◆ Exercise ◆
Everything from the line with "This screenshot has" through the last line of the data below should be copied exactly, apart from the pictures.

= Beginning of Section =

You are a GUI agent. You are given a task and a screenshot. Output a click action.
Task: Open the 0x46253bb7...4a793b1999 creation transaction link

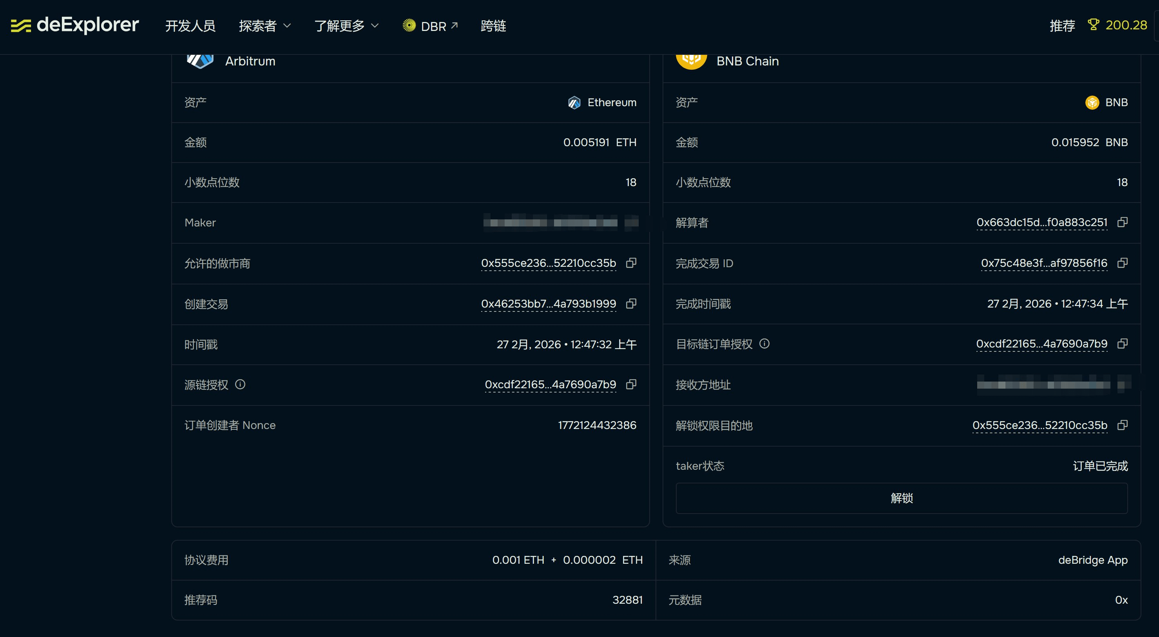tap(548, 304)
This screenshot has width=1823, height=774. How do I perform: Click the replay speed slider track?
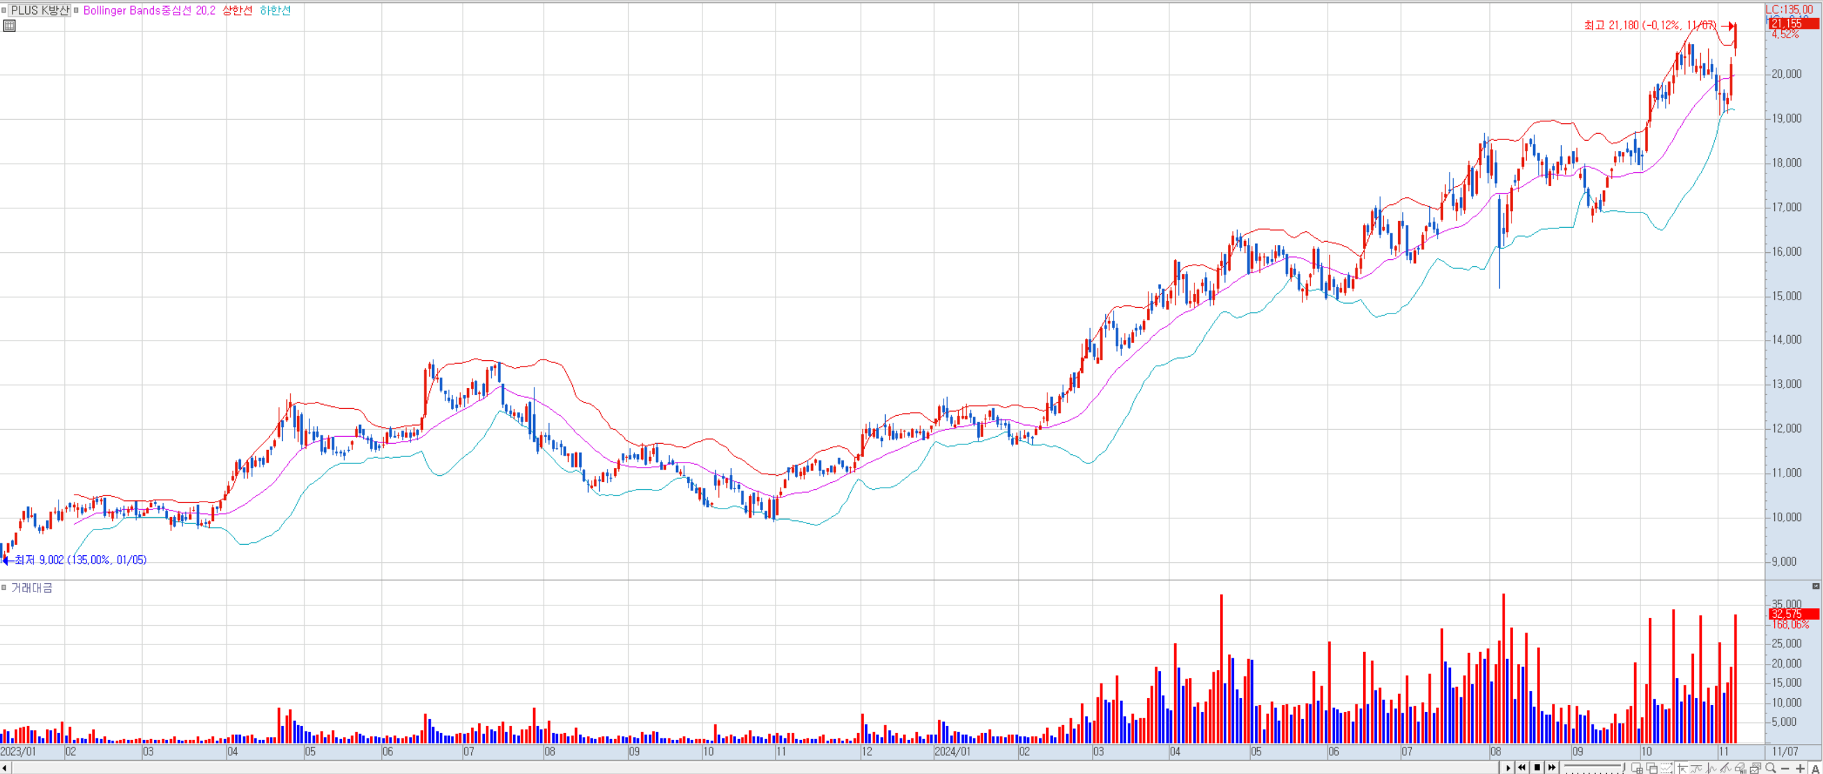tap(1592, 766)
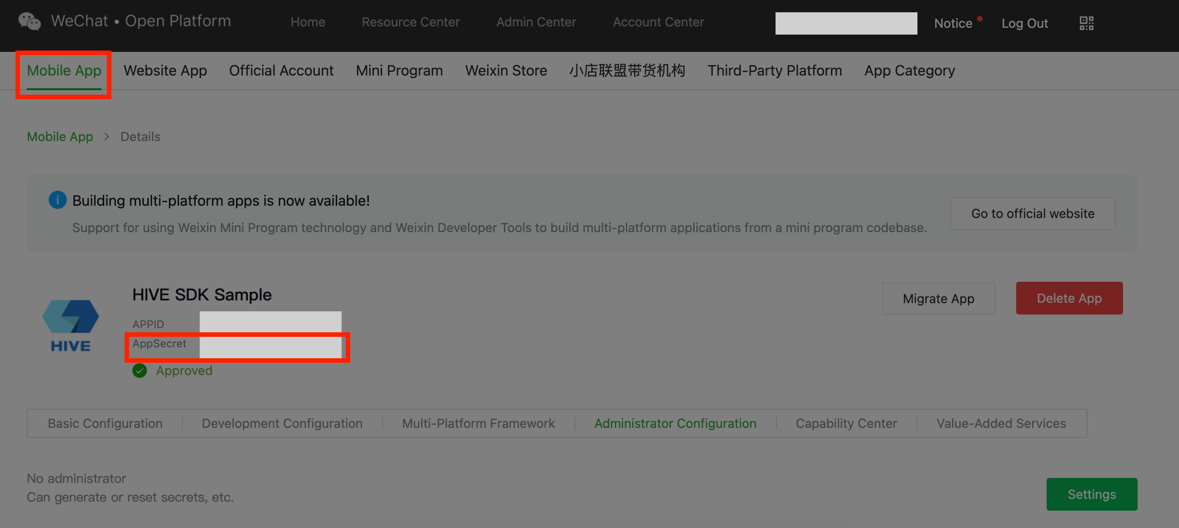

= End of Section =

◆ Result ◆
This screenshot has width=1823, height=774. How do I perform: Click the replay speed slider track?
tap(1592, 766)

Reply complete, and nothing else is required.